Motion to Reopen Law and Legal Definition

A motion to reopen is a type of review procedure, which may be used as an alternative to an appeal in various types of cases, and is governed by local laws that vary by jurisdiction. Such a motion may be used to correct an error of law, an error of interpretation, or simply a wrong decision, instead of a lengthy and expensive appeal that may not be the best option for the client.
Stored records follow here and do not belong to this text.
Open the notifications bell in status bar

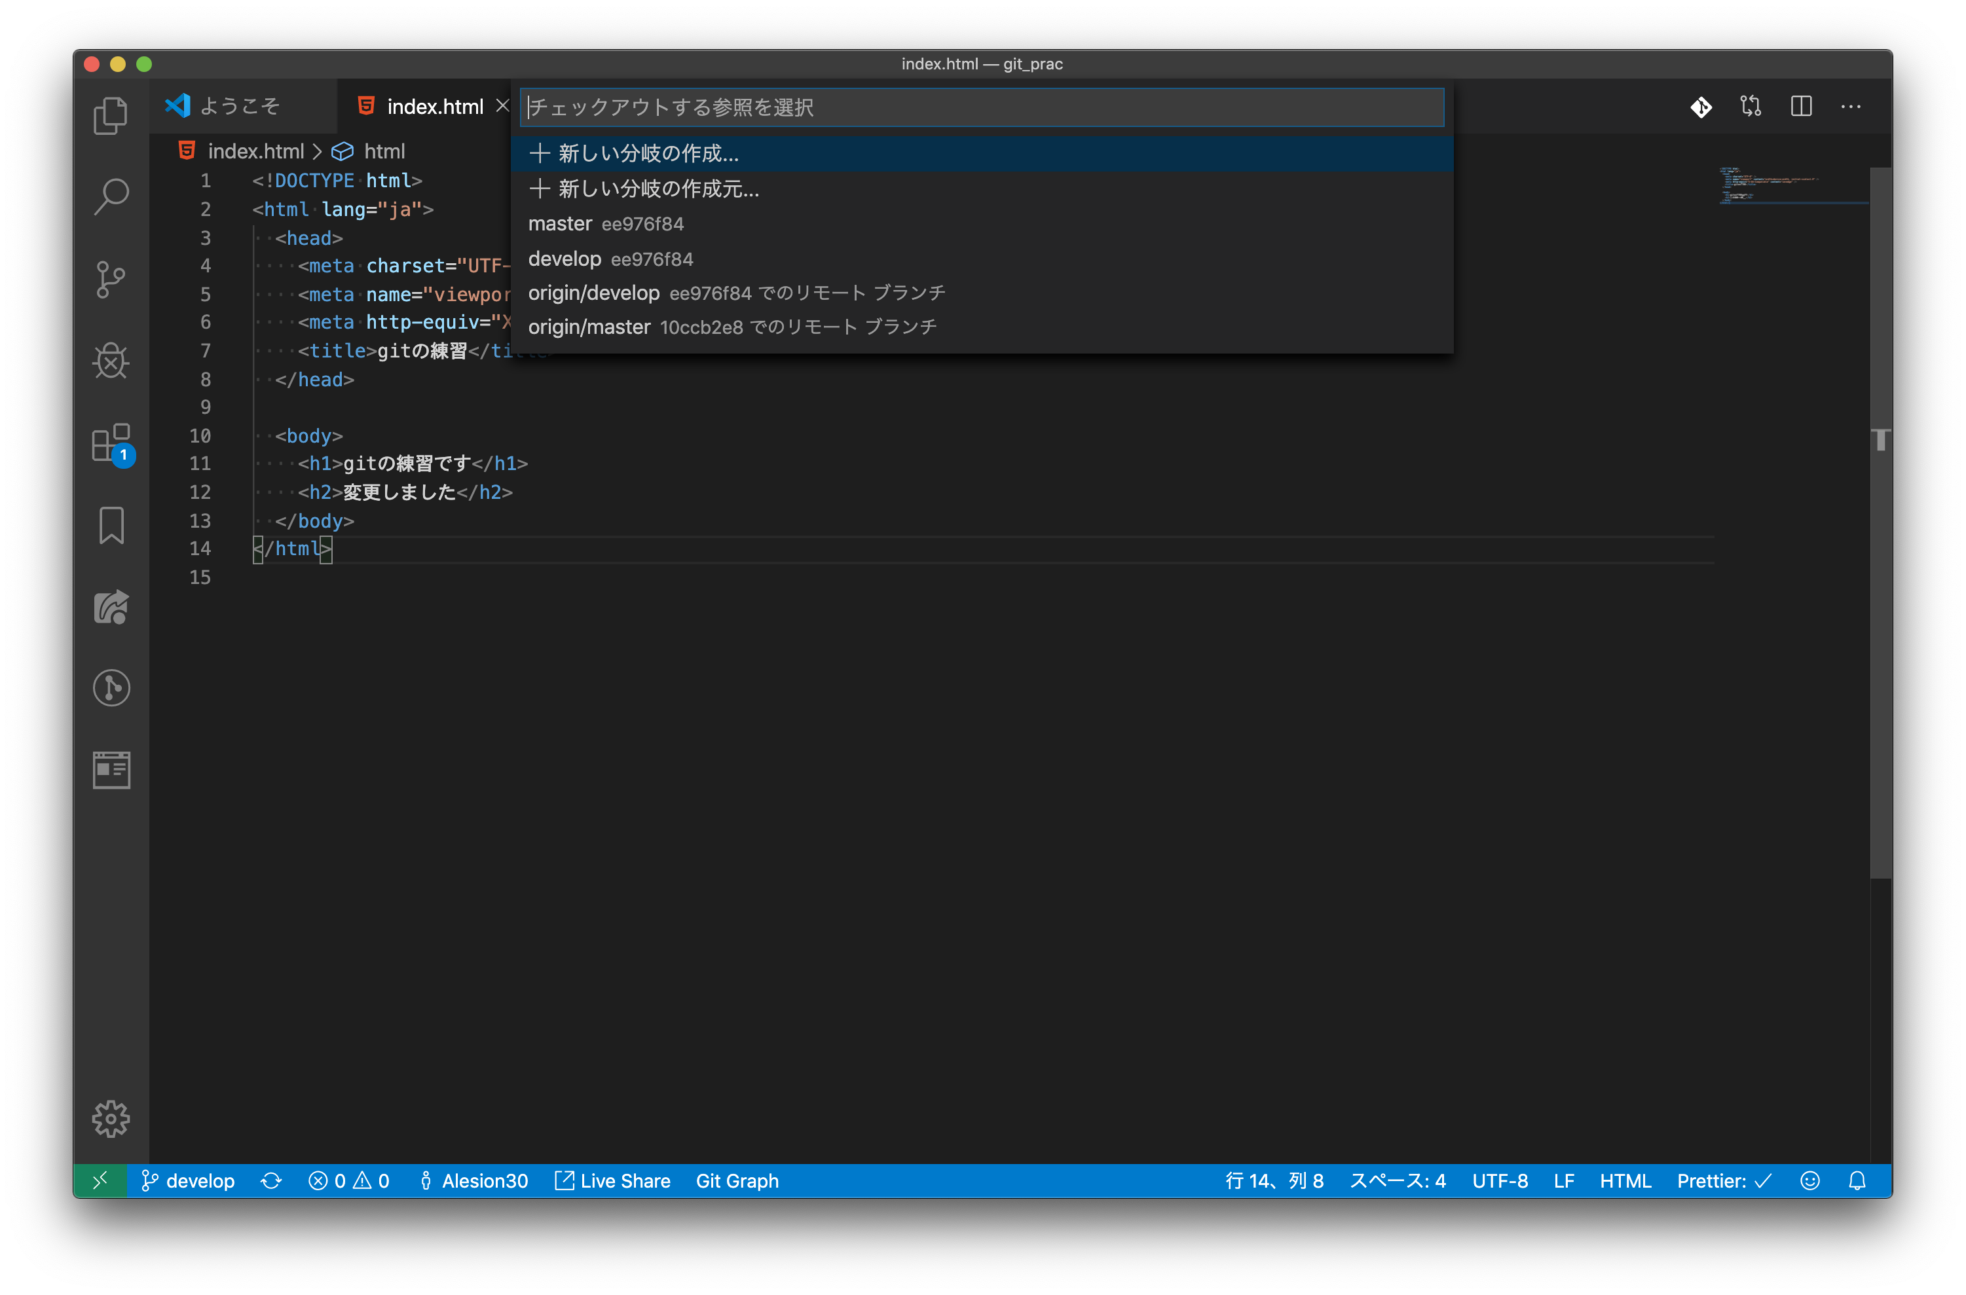(x=1857, y=1181)
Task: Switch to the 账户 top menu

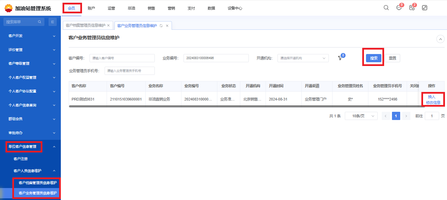Action: [91, 8]
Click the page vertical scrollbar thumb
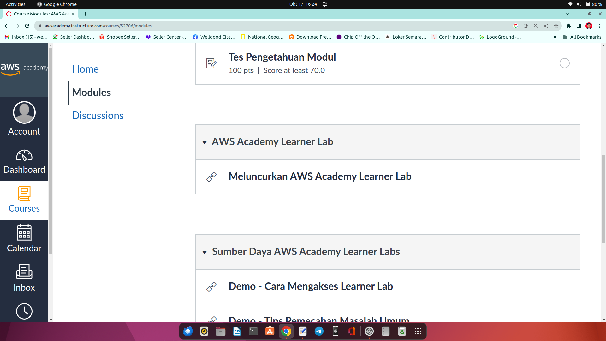This screenshot has height=341, width=606. [x=603, y=199]
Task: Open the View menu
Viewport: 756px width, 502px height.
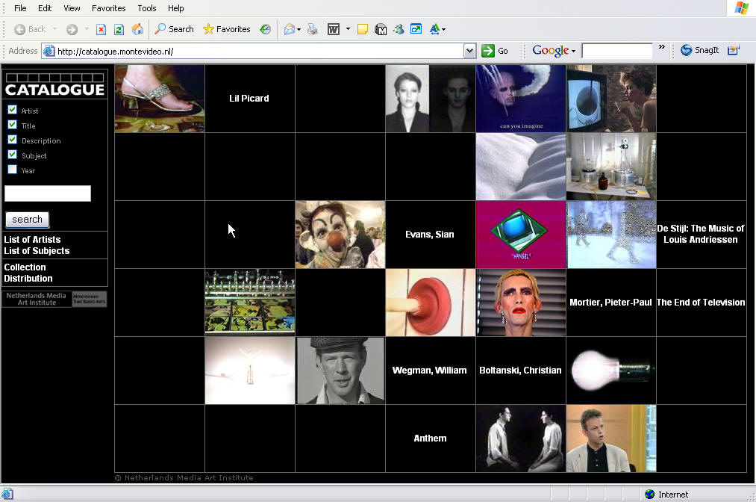Action: click(x=72, y=8)
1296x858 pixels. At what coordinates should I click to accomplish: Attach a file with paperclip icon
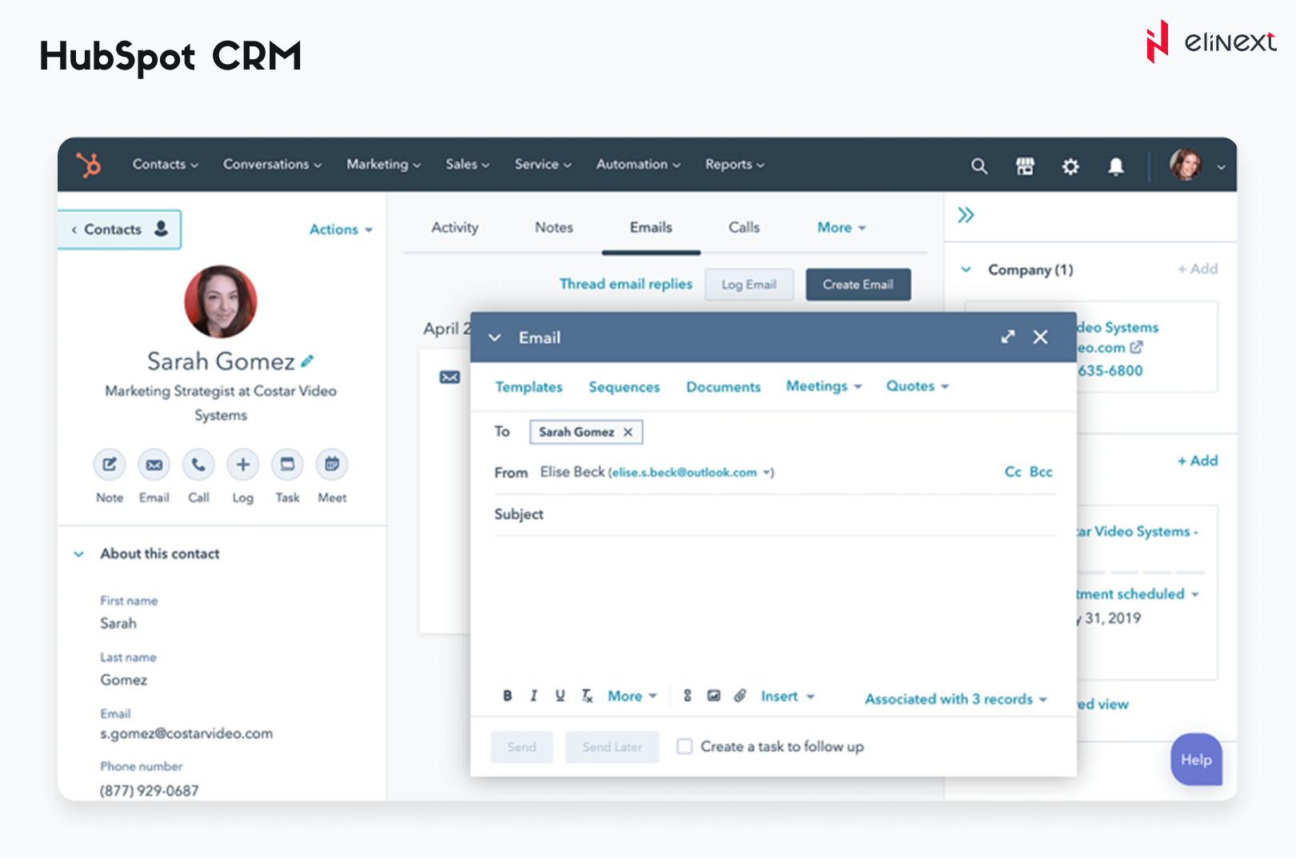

For example, in immigration law, the officials may allow reopening for adjustment, in the exercise of discretion, when certain conditions are met, such as:

  1. the motion to reopen must be timely filed (within 90 days of a final order);
  2. the motion must not be numerically barred;
  3. the motion must not be barred by Matter of Shaar, 21 I. & N. Dec. 541 (BIA 1996), or other procedural grounds (in Shaar, the BIA held that a respondent seeking to reopen deportation proceedings who had failed to depart the U.S. prior to the lapse of a granted period of voluntary departure was ineligible for relief for a five-year period under former INA section 242B(e)(2)(A));
  4. the respondent must present clear and convincing evidence indicating a strong likelihood that the marriage is bona fide; and
  5. the motion must not be opposed by the INS, or INS's opposition must be based solely on Matter of Arthur and Matter of H-A-.